En des termes d’actualité, les mêmes affaires tournées du recto au verso restent pendantes depuis deux ans jour pour jour. Le Congo-Kinshasa, à vue de loin, s’annonce coupant la gorge à qui tentera d’y poser les pieds.

Qui doute, lis ici ! Comme pour implorer les sagesses des autorités congolaises, les chevaliers de la belle plume, ne cessent d’écrire. Au-delà d’informer, ils analysent et projettent des vues assez élucidées, afin de permettre à ces dernières de privilégier les choix, les plus responsables qui soient en faveur de la nation dans son entièreté.

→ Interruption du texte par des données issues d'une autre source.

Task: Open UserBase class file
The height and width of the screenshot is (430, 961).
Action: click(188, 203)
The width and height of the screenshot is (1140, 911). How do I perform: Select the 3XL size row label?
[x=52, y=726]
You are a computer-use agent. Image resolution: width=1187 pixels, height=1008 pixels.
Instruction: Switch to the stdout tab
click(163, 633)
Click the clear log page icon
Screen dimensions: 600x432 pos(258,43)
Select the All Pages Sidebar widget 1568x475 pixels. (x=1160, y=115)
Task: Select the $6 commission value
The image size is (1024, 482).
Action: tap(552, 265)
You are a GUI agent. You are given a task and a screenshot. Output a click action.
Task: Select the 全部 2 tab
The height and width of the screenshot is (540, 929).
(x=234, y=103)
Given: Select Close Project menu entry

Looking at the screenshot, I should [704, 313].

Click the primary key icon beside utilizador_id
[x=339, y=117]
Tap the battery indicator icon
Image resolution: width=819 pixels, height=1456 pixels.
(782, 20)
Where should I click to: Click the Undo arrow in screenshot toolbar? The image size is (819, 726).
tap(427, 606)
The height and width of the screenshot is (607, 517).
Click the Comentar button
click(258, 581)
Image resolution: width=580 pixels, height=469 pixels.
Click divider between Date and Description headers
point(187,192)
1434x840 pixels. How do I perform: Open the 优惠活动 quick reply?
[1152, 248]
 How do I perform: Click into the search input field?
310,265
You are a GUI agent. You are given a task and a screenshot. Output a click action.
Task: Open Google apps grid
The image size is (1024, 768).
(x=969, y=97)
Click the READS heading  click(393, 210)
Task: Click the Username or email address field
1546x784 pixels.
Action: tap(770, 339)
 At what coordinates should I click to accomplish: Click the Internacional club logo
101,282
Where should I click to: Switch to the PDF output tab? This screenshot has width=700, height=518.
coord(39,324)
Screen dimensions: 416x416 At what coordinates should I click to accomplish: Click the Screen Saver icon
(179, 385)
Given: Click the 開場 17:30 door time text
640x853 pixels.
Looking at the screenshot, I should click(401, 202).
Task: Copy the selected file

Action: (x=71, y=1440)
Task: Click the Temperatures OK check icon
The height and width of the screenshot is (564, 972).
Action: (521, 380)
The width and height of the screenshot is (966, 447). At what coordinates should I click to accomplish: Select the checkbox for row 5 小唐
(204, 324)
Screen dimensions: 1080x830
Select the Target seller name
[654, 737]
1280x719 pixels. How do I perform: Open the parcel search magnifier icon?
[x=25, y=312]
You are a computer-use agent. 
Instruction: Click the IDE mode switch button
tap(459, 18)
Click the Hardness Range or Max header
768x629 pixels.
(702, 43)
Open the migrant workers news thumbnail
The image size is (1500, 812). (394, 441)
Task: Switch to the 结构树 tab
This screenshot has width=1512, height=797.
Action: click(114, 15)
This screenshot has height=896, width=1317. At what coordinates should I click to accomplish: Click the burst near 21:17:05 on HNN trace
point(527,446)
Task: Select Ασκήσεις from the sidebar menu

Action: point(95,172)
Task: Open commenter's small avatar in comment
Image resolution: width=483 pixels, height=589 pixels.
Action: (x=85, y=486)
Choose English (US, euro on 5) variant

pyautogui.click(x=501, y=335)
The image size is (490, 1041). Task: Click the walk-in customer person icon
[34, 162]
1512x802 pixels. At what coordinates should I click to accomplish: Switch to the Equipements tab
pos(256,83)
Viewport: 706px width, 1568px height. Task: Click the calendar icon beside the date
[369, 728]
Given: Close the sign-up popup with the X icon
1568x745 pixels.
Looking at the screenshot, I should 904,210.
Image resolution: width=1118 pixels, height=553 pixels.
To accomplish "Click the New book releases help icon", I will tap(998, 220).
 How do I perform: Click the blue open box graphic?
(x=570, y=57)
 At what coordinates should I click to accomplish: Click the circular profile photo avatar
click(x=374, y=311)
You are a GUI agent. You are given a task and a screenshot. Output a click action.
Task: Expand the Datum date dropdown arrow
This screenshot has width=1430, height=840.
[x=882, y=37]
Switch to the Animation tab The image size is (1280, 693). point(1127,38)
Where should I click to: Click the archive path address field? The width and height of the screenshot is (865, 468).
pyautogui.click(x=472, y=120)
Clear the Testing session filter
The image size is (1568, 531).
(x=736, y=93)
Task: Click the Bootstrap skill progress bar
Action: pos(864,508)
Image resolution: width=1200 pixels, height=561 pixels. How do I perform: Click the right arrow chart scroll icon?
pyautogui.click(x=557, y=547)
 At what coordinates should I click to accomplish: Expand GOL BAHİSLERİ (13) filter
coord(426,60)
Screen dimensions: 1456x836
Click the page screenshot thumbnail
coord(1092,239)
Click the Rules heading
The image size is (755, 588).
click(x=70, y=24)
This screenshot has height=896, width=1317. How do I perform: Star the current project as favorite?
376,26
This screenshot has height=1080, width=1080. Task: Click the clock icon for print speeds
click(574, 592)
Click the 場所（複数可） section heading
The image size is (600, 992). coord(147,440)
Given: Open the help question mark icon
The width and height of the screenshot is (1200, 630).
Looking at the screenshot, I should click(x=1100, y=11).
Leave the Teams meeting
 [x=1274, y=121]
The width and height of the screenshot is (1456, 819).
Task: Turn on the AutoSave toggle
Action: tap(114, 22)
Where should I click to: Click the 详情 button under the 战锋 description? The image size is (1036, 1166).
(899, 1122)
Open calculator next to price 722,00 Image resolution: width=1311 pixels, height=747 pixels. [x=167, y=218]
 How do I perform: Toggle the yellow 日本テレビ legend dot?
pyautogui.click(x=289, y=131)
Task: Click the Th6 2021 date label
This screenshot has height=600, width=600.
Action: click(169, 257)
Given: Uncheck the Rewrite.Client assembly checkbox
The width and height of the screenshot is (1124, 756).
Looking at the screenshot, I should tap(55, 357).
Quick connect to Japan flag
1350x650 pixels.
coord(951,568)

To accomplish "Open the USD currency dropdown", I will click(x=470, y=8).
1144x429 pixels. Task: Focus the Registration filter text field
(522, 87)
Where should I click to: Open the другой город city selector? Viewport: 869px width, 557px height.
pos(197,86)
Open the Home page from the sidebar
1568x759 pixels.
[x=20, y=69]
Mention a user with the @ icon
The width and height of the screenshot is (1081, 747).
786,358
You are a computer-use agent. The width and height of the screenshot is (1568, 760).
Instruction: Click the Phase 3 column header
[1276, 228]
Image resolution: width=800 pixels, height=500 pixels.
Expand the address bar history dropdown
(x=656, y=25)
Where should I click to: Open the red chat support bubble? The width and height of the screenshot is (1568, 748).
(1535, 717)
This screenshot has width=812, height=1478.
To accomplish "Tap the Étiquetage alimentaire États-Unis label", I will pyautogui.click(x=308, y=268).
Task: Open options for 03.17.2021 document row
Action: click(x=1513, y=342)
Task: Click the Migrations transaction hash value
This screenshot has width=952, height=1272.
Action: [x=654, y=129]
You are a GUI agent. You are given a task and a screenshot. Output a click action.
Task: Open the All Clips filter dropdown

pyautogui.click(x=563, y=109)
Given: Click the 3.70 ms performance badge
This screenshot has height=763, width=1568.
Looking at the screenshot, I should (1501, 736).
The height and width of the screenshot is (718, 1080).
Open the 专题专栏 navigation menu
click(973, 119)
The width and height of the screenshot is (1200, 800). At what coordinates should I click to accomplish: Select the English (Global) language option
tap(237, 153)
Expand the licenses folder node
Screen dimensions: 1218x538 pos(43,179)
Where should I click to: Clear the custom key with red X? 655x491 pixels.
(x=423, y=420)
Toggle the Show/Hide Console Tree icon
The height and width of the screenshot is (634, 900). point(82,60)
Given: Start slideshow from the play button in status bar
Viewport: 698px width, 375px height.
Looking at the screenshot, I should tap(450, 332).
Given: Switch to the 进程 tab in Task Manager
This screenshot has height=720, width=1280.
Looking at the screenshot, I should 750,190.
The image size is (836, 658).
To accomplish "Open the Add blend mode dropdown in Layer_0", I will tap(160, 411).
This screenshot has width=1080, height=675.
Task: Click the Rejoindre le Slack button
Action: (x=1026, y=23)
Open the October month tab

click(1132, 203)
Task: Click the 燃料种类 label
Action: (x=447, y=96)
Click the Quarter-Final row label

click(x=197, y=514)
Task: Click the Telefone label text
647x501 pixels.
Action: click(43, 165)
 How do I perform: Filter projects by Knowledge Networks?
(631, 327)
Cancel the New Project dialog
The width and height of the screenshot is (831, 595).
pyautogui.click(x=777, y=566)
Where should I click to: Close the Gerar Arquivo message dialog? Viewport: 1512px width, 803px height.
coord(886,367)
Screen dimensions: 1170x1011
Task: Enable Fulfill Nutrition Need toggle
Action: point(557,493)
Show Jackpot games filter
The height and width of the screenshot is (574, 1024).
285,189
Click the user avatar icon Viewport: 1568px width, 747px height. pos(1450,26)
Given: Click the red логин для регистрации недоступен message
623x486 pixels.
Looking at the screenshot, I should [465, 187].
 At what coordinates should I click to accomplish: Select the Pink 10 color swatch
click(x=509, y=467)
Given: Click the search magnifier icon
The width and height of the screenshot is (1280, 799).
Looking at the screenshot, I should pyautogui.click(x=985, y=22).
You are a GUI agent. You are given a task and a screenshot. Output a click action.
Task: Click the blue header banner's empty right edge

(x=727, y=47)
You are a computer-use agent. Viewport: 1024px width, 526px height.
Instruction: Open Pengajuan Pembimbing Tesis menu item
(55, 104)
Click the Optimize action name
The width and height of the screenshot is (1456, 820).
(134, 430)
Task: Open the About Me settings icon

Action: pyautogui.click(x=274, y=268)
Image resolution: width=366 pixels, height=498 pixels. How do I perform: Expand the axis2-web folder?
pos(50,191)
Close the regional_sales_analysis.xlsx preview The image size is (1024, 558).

Si cela ne vous convainc pas, l’étonnement sortira du rang de la communication simplement faciale, pour faire écrier l’âme. Car, l’horizon subit une ligne éditoriale dictée voire imposée par l’espace politique, depuis fin 2016, précisément commençant par la nuit du 19 au 20 décembre, qui marquait la fin du second et logiquement dernier mandat constitutionnel du Chef de l’état.

Depuis cette soirée marquée par les vacarmes de la population qui tapotait fourches sur assiettes en porcelaines, pour réclamer selon certaines sources une alternance au sommet de l’Etat, ce qu’avait tout de suite démenti le ministre des médias Mende, le grand Congo est devenu ce théâtre des ratés de toutes sortes.

Après les tentatives de médiation de Kodjo et les Evêques, voici que le Congo est livré à lui-même, espérant cette fois que les élections ouvrent grande la porte à tout le raffut qu’a hébergé cette pauvre nation.

Ces espérances aussi civiques qu’elles puissent être, semblent devenir absurde si ce n’est le rêve d’un baba. Après ce retour de Bemba annoncé pour le 1er août, les questions sur les élections passeront-elles au second degré, pour privilégier son cas qui s’ajoute, sur nombre de ceux de l’opposition qui comme lui refusent de partir aux élections avec la machine à voter dans sa version ? Difficile à dire.

Décembre puisqu’il consiste à lui seul la chute de tout ce, pourquoi l’on se sera battu, connaîtra-t-il l’organisation effective de ces élections ? Egalement pendant, ce détail.

Vu la situation, les conseils qui passent de l’autre côté de la rive comme non vue par les autorités, le Congo coupe-gorge se peaufine naturellement à un horizon que seuls quelques jours séparent de la réalité vécue.

Que faire, si ce n’est, entrer en lisse pour combattre même par des mots le malheur qui semble avoir déjà jeté l’ancre sur le fleuve Congo ? Seul l’avenir nous le dira.